January 18th, 2009, 1 Comment »

As CrunchGear reports (courtesy of Mathew Ingram), an employee at Belkin was caught using Amazon’s crowd-sourcing tool Mechanical Turk to spam positive reviews of their routers on Amazon and other sites. The evidence was pretty damning, and Belkin’s President Mark Reynoso copped to the fake reviews pretty quickly. Here’s an excerpt from his apology letter:

So, it was with great surprise and dismay when we discovered that one of our employees may have posted a number of queries on the Amazon Mechanical Turk website inviting users to post positive reviews of Belkin products in exchange for payment.

Belkin does not participate in, nor does it endorse, unethical practices like this.
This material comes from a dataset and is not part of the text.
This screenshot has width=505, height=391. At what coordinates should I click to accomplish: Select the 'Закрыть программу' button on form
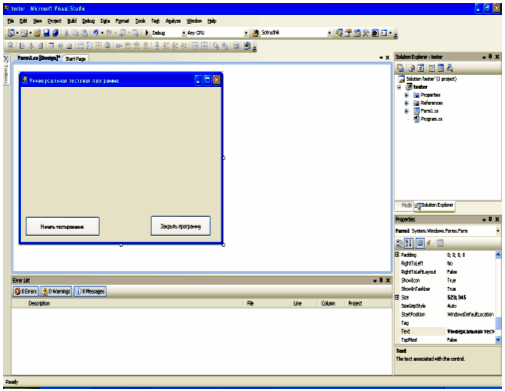click(180, 226)
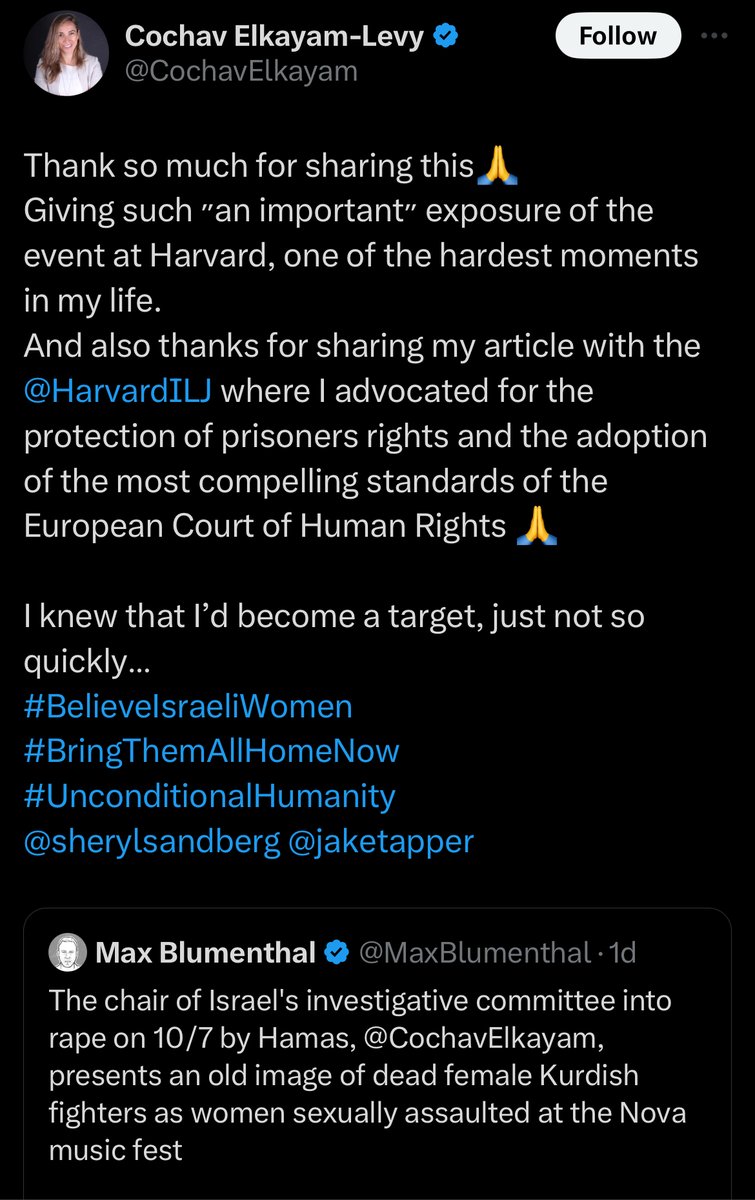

We know that people look to online user reviews for unbiased opinions from fellow users and instances like this challenge the implicit trust that is placed in this interaction.

This is the standard corporate line:

  • We had no idea this was going on.
  • It was the act of a single (often ‘low-level’) employee (the Lone Gunmen Theory of Corporate Deflection).
  • It is, in no way, a reflection of our organization.

The letter itself is pretty goofy. First, why say “may have posted”? If there was any ambiguity, the company’s president wouldn’t be writing a letter on Sunday afternoon. Additionally, the guy worked for Belkin. So to say that “Belkin does not participate in…unethical practices” is inaccurate. If a Belkin employee promotes Belkin unethically, in the course of his work day, with Belkin’s money, then there’s no question that Belkin does participate in those practices. And “great surprise and dismay” is protesting a bit too much, isn’t it?

In the so-called age of conversation, surely we’re all tired of companies acting unethically, and then deploying waffling, corporate language to deflect or evade blame.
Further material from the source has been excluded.